The launch will take place in Newry Arts Centre on
Wednesday 26th October at 8.00pm. Included
below is a press release for the event which focuses on the famous story known
locally as 'Mabel's Folly'.
‘Mabel’s Folly’
Historian Dr John McCavitt will reveal a new insight
into the background causes of the Flight of the Earls at the local launch of an
innovative/educational CD that combines story-telling with original music and
song. Pat McGinn, Mayor of Newry and
Mourne Council, will host the event at Newry Arts Centre on Wednesday 26th
October at 8.00pm. The Newry connection
to the Flight of the Earls is linked to the fact that two of the Earl of
Tyrone’s four wives were Newry women, Mabel Bagenal and Catherine Magennis. It was Catherine Magennis as Countess of
Tyrone who famously accompanied her husband to the continent in 1607. When the fugitive party arrived in Rome the following year they were to be the guests of
honour at a canonisation, the Pope’s niece accompanying the countess (who was
‘much admired for her beauty’) to the ceremony where she had pride of place
among the ladies present, that included the ‘Pope’s sisters….the duchesses and
other nobility of Rome’.
It was the
earl of Tyrone’s marital difficulties with his third wife, Mabel Bagenal that
contributed to the turbulent background to the Flight of the Earls. ‘Mabel’s Folly’, as it is known in local lore,
was the famous incident when Hugh O’Neill, earl of Tyrone, eloped with the
sister of Nicholas Bagenal, the Queen’s Marshal, based in Newry. A Protestant, and barely half his age,
O’Neill’s marriage to Lady Mabel was fraught with difficulty. Tradition has it that Mabel finally tired of
O’Neill’s womanising and left him, though he was to be shocked by Mabel’s
intolerance of his admission that ‘I did affect two other gentlewomen’. Tradition has it that Lady Mabel retired to
her Tower (which still exists in the grounds of the Abbey Grammar School)

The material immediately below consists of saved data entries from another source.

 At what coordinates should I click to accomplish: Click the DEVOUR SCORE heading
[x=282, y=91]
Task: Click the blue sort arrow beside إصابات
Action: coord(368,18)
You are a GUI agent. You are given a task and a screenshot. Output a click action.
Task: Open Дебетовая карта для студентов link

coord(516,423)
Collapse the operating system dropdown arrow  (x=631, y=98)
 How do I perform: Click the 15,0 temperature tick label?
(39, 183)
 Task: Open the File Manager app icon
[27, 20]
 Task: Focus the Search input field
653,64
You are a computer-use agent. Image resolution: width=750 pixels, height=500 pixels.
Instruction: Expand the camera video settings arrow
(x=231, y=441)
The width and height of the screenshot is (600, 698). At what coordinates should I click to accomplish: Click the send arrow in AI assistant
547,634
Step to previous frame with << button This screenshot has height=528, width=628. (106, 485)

where she died of a broken heart, barely in her mid-twenties. Dr McCavitt’s new research has unearthed
evidence that the ‘scorned’ countess did not go quietly, but played a key role
in having her errant husband proclaimed a traitor, thereby providing powerful
evidence to reinforce the suggestion by some historians that Mabel was the
Helen of Troy of the Elizabethan wars in Ireland.
Inspired
by the local dimension to the story of the Flight of the Earls Newry teacher Dr
John McCavitt and local composer, Maura Erskine, have pooled their talents to
produce a CD entitled ‘The Flight of the Earls in Story and Song’. It begins with a narrative piece called ‘The
wooing of Mabel’. The accompanying song
entitled ‘Mo Stóirín’ (My Darling) encapsulates the tensions involved in the
liaison between Catholic champion and the Elizabethan Protestant lady. Further
narrative chapters include the evocatively entitled ‘Death and vendetta’ and
‘Destruction by Peace’, bearing testimony to this turbulent and poignant phase
in Irish history. That Ireland was
suddenly and shockingly denuded of its native aristocracy at a stroke is brought
home by the doleful song entitled ‘Lost chieftains of Tyrconnell’, while the
pain of exile, such a feature of many generations of Irishmen, is epitomized in
the ballad, ‘My Distant Homeland’, which articulates the sentiments of the earl
of Tyrone on his deathbed in Rome.
For those who prefer the story in ‘music and song’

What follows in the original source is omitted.